Wednesday, August 6, 2008

Strangers On A Pier

Yesterday, via AOL Instant Messenger, a cousin of mine by the name of Debra suggested I post my blogs up on Blogger (a.k.a. blogspot) for monetary reasons. She had mentioned Blogger before (no pesos were involved at the time) and my reply in the e-mail was the following:

"I appreciate the compliment regarding (to what I assume are) my most recent blog entries. As for the prospect of blogspot, what is that exactly? What I write is mostly written as a throwaway and as such, MySpace does suffice. If anything, it exists to fill up the void on the upper right section of my MySpace page. Hah. =P

But blogspot, huh? Perhaps."

That's how it is, really.

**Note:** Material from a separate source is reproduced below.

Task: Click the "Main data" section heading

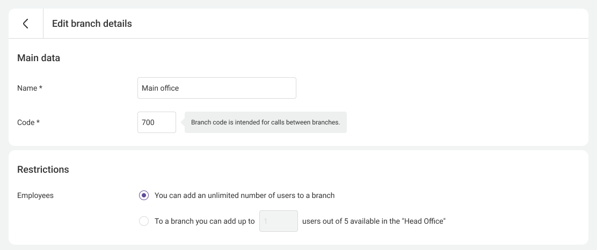Action: click(39, 58)
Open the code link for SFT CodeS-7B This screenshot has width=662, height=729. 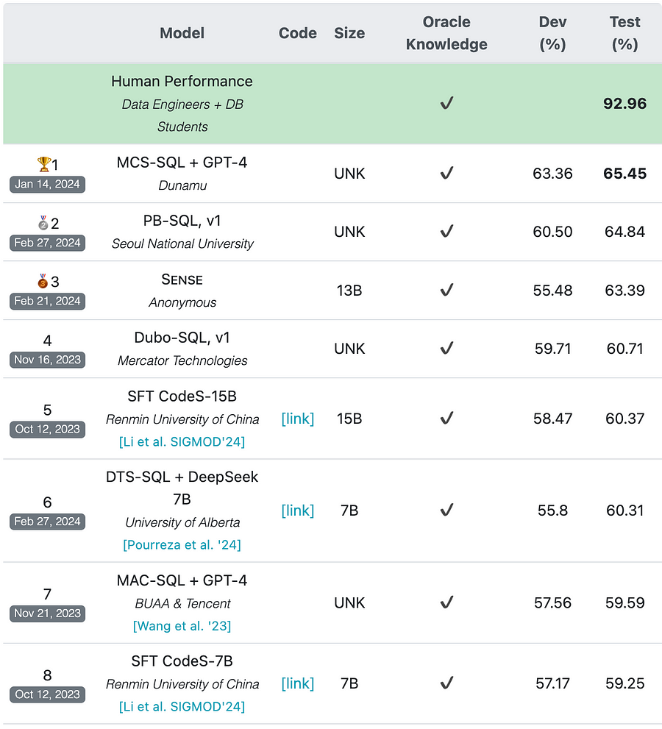click(297, 683)
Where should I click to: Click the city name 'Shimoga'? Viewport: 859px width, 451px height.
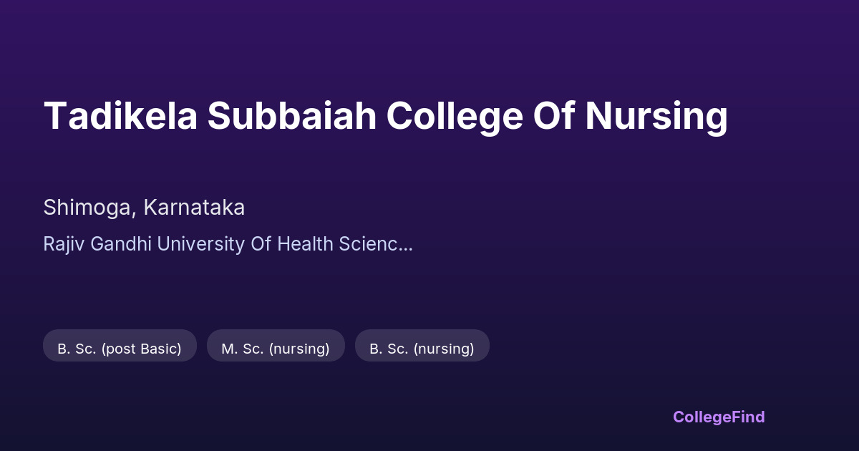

The reply was to a comment Debra made about the MySpace blogging community being inactive and Blogger being the better venue. Her exact words?

"secure it in blogspot, myspace is dead"

Reading that line, I laugh now as I laughed then. "MySpace is dead." Bang! That's just too direct to not be funny.

This second time around Debra mentions Blogger and now an income of cents is a possibility. I had doubts about the penny signs and immediately told her about having to be a premium member pulling in tons of traffic to benefit financially. The premium membership was not an issue but she did confirm the traffic fulfillment. Enter predicament.

There is no [insert expletive] way what I write could pull in enough traffic for the pocket change to start rolling in.

"The rush hour is in another part of the city, peasant, and you are far, far from it!" says Billy Blogger, the Blogging Bishop of Blogtopia.

And where am I? At the park, by the lake, feeding popcorn to the ducks writing massive amounts of near-interest and humour that only I find funny. Mind you, I do check the number of views that this little sucker gets and I am appreciative for the few apparent but I figure every single one is a family relation. I'm not sure if that counts. Even then, at this point in time the numbers are hardly enough to give me my 3 cents a day.

But beyond the field and over the hill . . .

the words come back to me . . .

hush and pervasive . . .

"MySpace is dead."

So where do we go from here?



[cue creepy music]

"You unlock this door with the key of imagination. Beyond it is another dimension. A dimension of sound... a dimension of sight... a dimension of mind. You are moving into a land of both shadow and substance, of things and ideas. You've just crossed over into... The Twilight Zone."

Of blogging!

The words you've read, are reading, and will read now reside on two different planes of existence. At one end sits MySpace. At the other, Blogger. Don't worry, there isn't a black hole to suck you into the other side (although that would be tremendously awesome). As a blog, being at two places at once must be tiring. Luckily enough I've got a twin and we can easily pull a Borden on our online audience.

Yes, I have gone the route of Blogger but fear not, for I am not abandoning my online home, MySpace. I figure I'll post on MySpace and "copy & paste" everything onto Blogger. It can't hurt. The wave of coins won't roll in but that doesn't matter; Blogger is just another place to be. If by (natural disaster e.g., earthquake) should I be lucky enough to gain some sort of "fan base" (that isn't family, cheater) then splendid! If not, then at least leonardlacking.blogspot.com is now taken and it's mine!

[in booming godlike voice]

"ALL MINE!! MUAHAHAHAHA!"

[cough cough]

But I digress . . .

thanks goes to Debra for this blog's existence on Blogger. Whatever may come of it, you can blame her. If she's lucky, the humble words I write might catch on and I'll have to throw a few dimes down her way. We can then toss them, one by one, into a nice fountain somewhere downtown and wish for giant Vegas jackpots.



[Location: a Monterey pier]

A man with a fedora sees a friend.

"Hello MySpace. It's nice to see you again."

Across from him stands a new face. Hesitantly, he approaches the stranger.

"Hello Blogger. I'm Leonard Lacking."